Just checking in: are you still with me?
This is a real movie, by the way, and it was made because the director knew someone who had access to a robotic T-rex. There was a catch, though: this guy could only use the T-rex for two weeks before it had to be taken to a Texas park, so he whipped up the script in a week. I’ll give him the tiniest bit of credit for making the T-rex in the movie an actual robotic one, instead of trying to pass it off as if it were real. In that detail, the movie doesn’t try and fail—but it is only in that very tiny detail that I can say this. The rest of the movie is a totally baffling experience, which seems to have been at least partially intentional, but it’s one of those movies that is so bad it becomes funny for all the wrong reasons.
Tammy and the T-Rex is usually classified as a science fiction comedy, but it’s not. It’s unclassifiable. Sometimes it’s comedic, sometimes it’s horrifically violent, and sometimes it’s both at the same time, but it is wholly absurd. It was made with the intent of being an R-rated comedy-horror, but even in those terms it’s a failure. It’s not that consistently funny (intentionally) nor is it scary, but it does have some intense, gory moments with the T-rex killing people. The distributors thought the movie would be more marketable if it had a PG-13 rating and aimed more for teen audiences, so it was re-edited (rather clumsily) before release, and for a long time that was the only version most people knew about. Then came along the “Gore Cut” in 2019 which reinstated all those violent moments, as well as the swearing and bit of sexual content that had put it at an R before, and this is the version you have to see. It is truly jarring to go from scenes of teens partying to a T-rex massacring those teens and then back to silly antics with Denise Richards trying to reunite with her boyfriend, even though he’s now a mechanical Mesozoic monstrosity.

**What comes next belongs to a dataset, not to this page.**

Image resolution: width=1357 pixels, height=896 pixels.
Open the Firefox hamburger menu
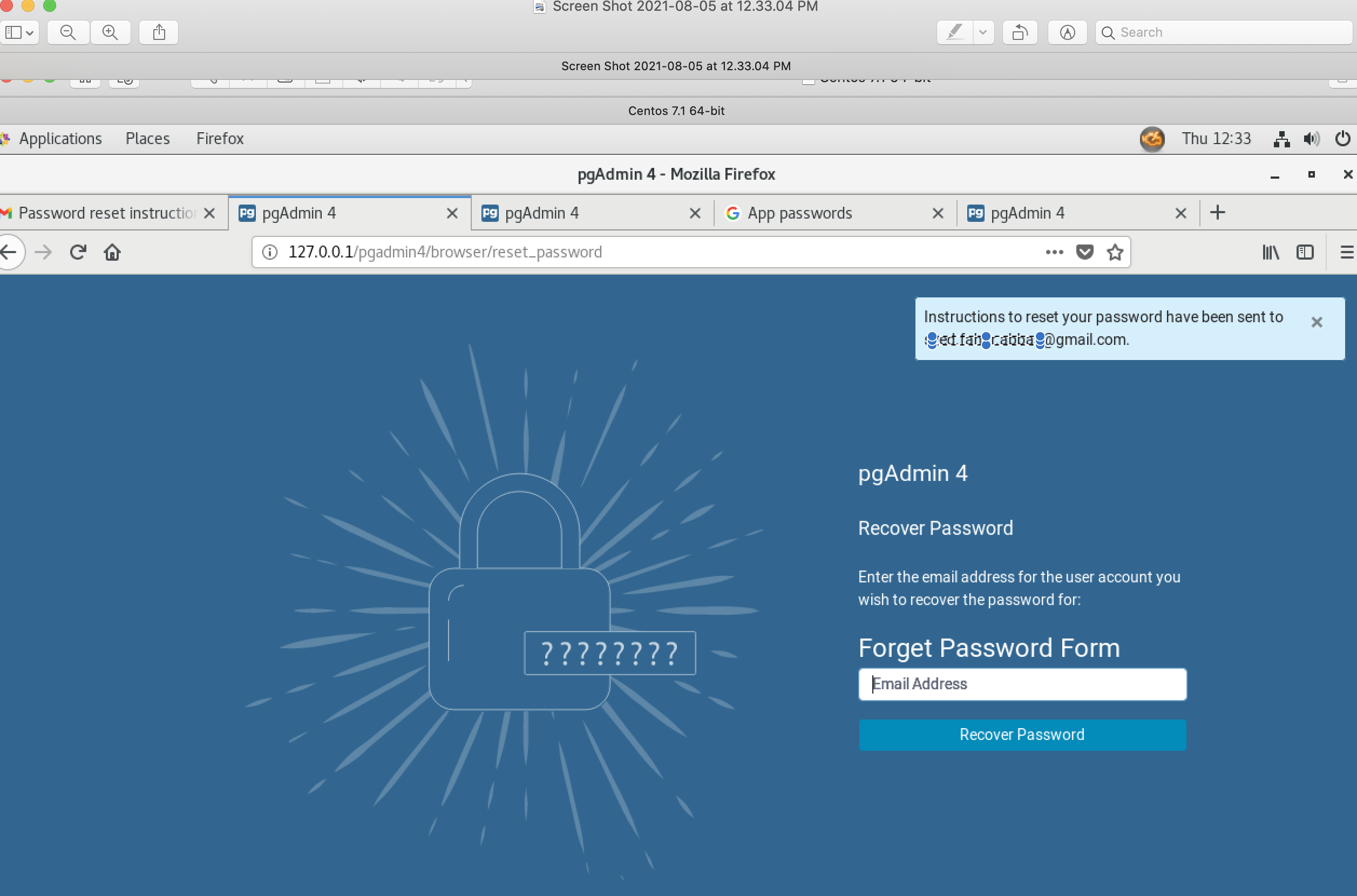pyautogui.click(x=1347, y=252)
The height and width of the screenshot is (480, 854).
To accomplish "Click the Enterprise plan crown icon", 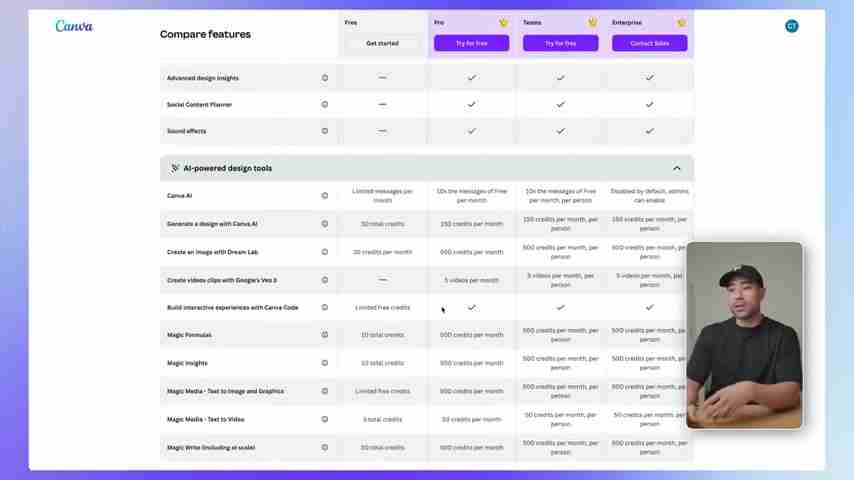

Denise Richards tried way too hard in this role. Seeing her weep over the corpse of a dead robotic dinosaur that has her boyfriend’s brain inside is beyond bizarre. Wait a minute, did I just say dead robotic dinosaur? It was never alive in the first place! It makes absolutely no sense. This is dinosaur schlock filmmaking at its finest. It makes Carnosaur look like Jurassic Park. It is easily one of the worst movies ever made to feature a dinosaur. The robotic T-rex is slow and stiff, the few shots of it shown in full are laughable, and its famously short arms can stretch to whatever length they need to from scene to scene. As for the rest of the movie, I’m not even sure what to comment on. The worst aspects are the blatant homophobia and exploitative ending, but some of it is almost impossible to explain. One of my favourite parts is when Tammy and her gay friend are raiding the morgue for a new human body for Michael while he (in T-rex form) is out in the back of a big truck parked on the street, and they hold up the corpses to the window so he can see them and give them a thumbs up or thumbs down as to whether or not the body is to his liking.
In the past I’ve reviewed schlock films that are so hard to grasp I’m at a loss as to whether or not I would recommend them, and this is one of those cases yet again. It certainly isn’t even close to the strangest movie I’ve seen, but it is up there in the category of those “what were they thinking?” kinds of movies, and in the end I think someone who likes good-bad movies as well as gory movies might be entertained by its insane premise and highly questionable execution (but don't bother if you can only find the gore-less cut). When the weird fact that it stars not just one but two actors who would later both star in the forgotten Dane Cook comedy Employee of the Month over a decade later is like weird fact #2386 on the weird facts list for this movie, way at the bottom of the list, you know you’re in for an unequivocal movie-viewing experience.